◆ **WORK REQUIRED**:
From the line that contains "Image resolution: width=1350" through the closing line of the entries, write out each line exactly; pictures stay out.

Saved data entries:
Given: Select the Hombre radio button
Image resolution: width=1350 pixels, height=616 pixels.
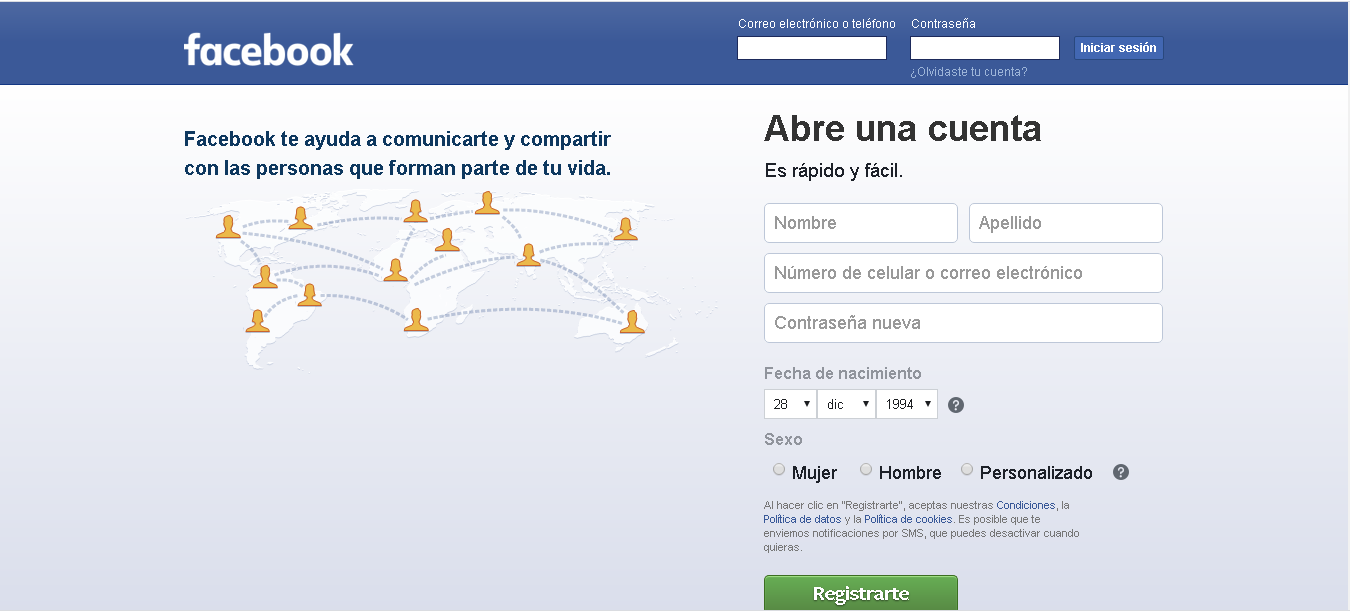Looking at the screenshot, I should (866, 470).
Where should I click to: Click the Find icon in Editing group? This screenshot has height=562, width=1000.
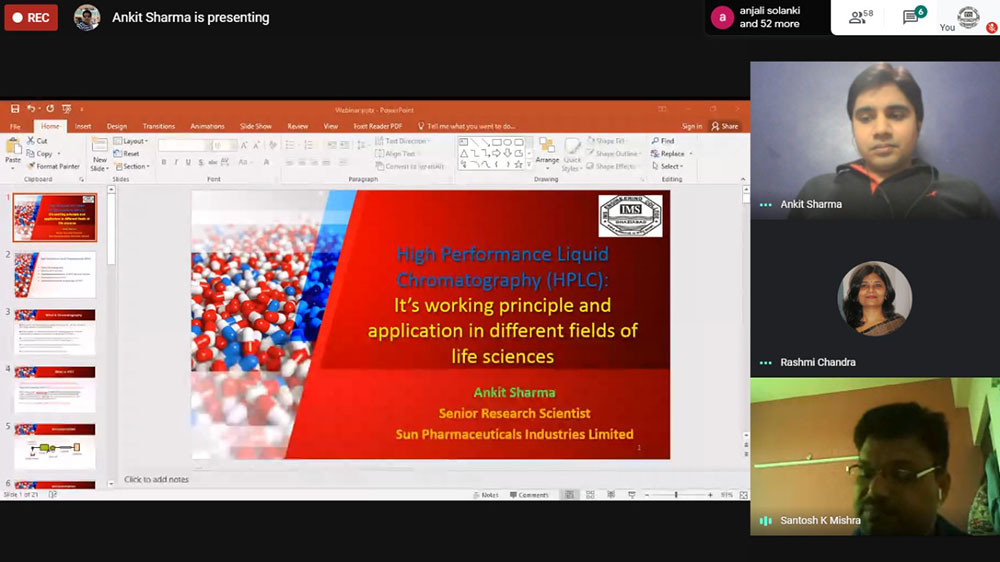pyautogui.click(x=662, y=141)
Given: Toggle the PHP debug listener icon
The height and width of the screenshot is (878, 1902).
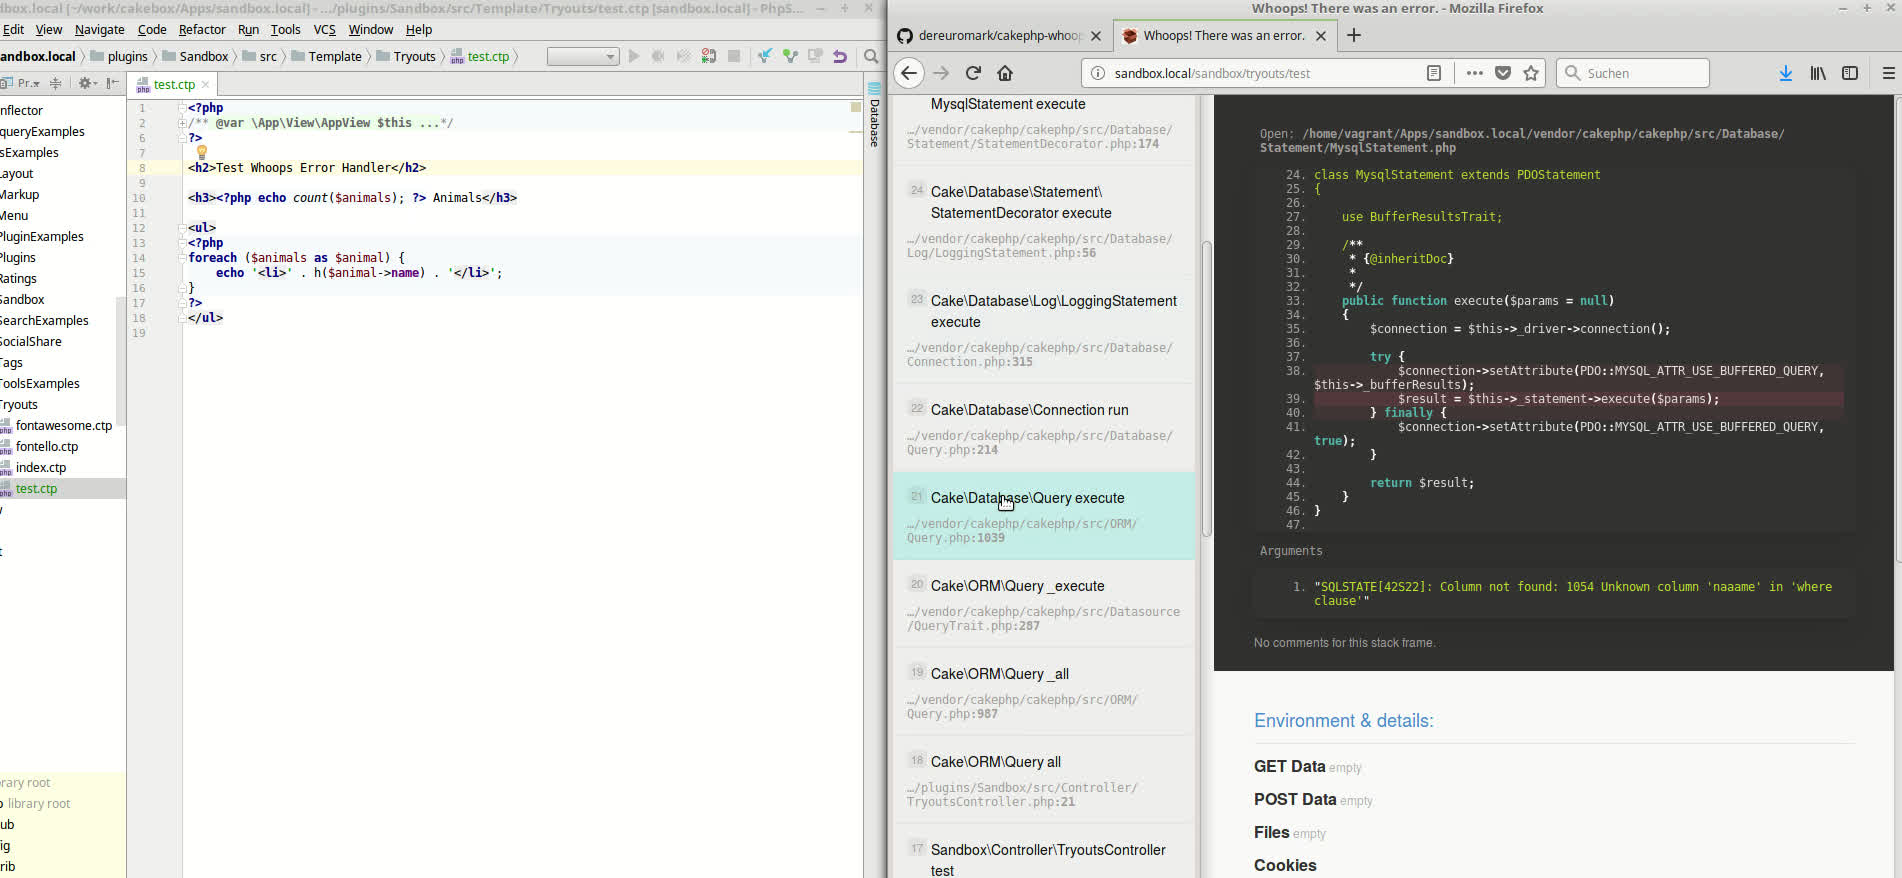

◆ **ANSWER TO THIS TASK**:
Image resolution: width=1350 pixels, height=616 pixels.
Looking at the screenshot, I should (866, 470).
Where should I click to: Click the Find icon in Editing group? This screenshot has height=562, width=1000.
pyautogui.click(x=662, y=141)
Given: Toggle the PHP debug listener icon
The height and width of the screenshot is (878, 1902).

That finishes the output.